Quantas vezes você já ouviu que era melhor contratar uma locutora porque daria mais credibilidade ao filme?
Quantas vezes a taxista já pediu seu telefone e já se ofereceu indiscriminadamente  pra subir no seu apartamento?
Quantas vezes vc já fingiu mexer no celular porque um mina "nada haver" resolveu te cantar na fila do supermercado do nada?
Quantas vezes já disseram que você merece ganhar menos sua carreira inteira porque quer ter filhos?
Quantas vezes você foi chamado de "delicioso, gostoso, tesão" ao passar na frente da obra?
Quantas vezes vc já deixou de sair de casa sozinho por ter medo de ser estuprado? 
Quantas vezes uma desconhecida já pegou no seu saco no transporte público como se fosse a coisa mais normal do mundo?
E sua bunda, já encostaram nela sem permissão? 

27 outubro 2015

Ser Mulher

Ilustração por Mari Fakih
O primeiro assédio que lembro, na verdade foi na rua, com um grupo de amigas. A gente  devia ter uns 11 anos, treinava handebol, e saia de camiseta e shorts para pegar o ônibus. Entre fiu-fius e gracinhas a gente ia pra casa, de ônibus, a pé, como seria possível. 

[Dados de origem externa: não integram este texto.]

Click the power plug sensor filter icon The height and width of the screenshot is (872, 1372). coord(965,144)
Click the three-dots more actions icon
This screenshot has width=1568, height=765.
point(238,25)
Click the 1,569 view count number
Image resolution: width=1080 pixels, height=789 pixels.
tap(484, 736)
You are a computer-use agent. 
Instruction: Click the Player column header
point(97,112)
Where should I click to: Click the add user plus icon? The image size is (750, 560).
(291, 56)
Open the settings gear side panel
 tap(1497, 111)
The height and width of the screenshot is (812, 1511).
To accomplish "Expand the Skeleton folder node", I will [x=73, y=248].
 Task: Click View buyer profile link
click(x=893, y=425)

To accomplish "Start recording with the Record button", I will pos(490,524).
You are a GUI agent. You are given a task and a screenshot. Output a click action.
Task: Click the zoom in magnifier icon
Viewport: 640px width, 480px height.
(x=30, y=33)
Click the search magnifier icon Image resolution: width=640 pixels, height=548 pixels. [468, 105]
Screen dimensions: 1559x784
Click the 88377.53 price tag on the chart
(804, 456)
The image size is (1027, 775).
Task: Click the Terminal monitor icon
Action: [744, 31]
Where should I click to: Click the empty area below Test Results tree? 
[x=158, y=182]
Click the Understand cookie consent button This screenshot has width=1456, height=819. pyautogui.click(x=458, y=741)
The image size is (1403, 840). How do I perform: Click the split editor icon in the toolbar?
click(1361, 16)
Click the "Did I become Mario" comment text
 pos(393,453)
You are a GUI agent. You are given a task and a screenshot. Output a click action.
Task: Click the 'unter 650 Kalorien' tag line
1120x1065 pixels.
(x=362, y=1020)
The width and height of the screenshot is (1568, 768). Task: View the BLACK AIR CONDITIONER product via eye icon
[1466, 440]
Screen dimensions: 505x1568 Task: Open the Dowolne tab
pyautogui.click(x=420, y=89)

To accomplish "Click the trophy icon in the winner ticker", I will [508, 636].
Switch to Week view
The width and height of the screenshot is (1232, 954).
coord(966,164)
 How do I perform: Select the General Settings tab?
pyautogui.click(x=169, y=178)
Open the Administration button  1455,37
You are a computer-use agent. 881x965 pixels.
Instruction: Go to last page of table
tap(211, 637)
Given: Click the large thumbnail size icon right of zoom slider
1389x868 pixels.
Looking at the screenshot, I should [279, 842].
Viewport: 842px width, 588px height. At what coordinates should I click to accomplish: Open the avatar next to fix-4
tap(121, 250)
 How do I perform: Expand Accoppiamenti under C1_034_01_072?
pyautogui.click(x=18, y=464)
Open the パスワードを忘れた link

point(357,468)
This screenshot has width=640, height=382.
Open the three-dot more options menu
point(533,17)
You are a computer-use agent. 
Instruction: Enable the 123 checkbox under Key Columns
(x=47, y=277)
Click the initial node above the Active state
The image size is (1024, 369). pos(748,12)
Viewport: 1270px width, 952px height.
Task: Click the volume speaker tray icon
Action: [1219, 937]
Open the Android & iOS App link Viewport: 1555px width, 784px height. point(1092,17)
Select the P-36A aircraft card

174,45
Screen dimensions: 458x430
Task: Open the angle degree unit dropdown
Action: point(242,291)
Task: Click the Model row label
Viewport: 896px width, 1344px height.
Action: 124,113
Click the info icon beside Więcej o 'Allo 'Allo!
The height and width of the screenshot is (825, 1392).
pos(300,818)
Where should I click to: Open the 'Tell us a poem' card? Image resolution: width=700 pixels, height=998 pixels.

Mas o mais escandaloso, ao meu ver, foi um professor de matemática que tentou sair comigo. Eu tinha 16 anos, estava no colégio, ele devia ter uns 40. Era até bonitão, malhado, um tipo OK,  mas lembro que fiquei enojada e confusa. Não saí com ele, mas não denunciei ou contei para ninguém. Apenas passei e evitá-lo. Talvez porque aos 16 a rua já tivesse me ensinado que eu era deliciosa, pernuda, bundão e que isso era "assim mesmo". Talvez porque também foi aos 16 que, enquanto eu corria, indo e voltando na avenida, um cara resolveu bater uma punheta e quando passei novamente por ele disse que era pra mim. Depois daquilo por anos minhas corridas tornaram-se restritas aos parques, com guardas e grades, onde me parecia mais seguro. 

Não me lembro a idade, mas já apertaram meu peito no amontoado do trem, depois daquilo aprendi a andar sempre encostada nas paredes do vagão, a andar de cara fechada na rua enquanto caminho sozinha, a tantas outras coisas. 

E isso não para, pois esses dias, quando fui pegar ônibus, havia um grupo de homens no ponto, talvez conscientes, legais, mas tive medo. Por isso esperei de longe, olhando para trás a cada segundo. Quando o ônibus chegou dei sinal de longe, e corri até o ponto, passando rapidamente por eles.
Pequenas "infrações sem sinal de violência" que toda a mulher passa. Que ao longo de anos me - nos - deixaram escolada. Afinal, começa quando a gente ouve fiu fiu a cada esquina; de shorts, de decote, de vestido longo, de calça, de burca. E na verdade a gente precisaria responder e chingar, e gritar, e denunciar; mas como, se a gente tem medo, se tem a certeza da impunidade? Medo porque somos assediadas por professores, por chefes, por motoristas de ônibus, por tantos lugares. Medo porque aprendemos que é "normal", que simplesmente é assim.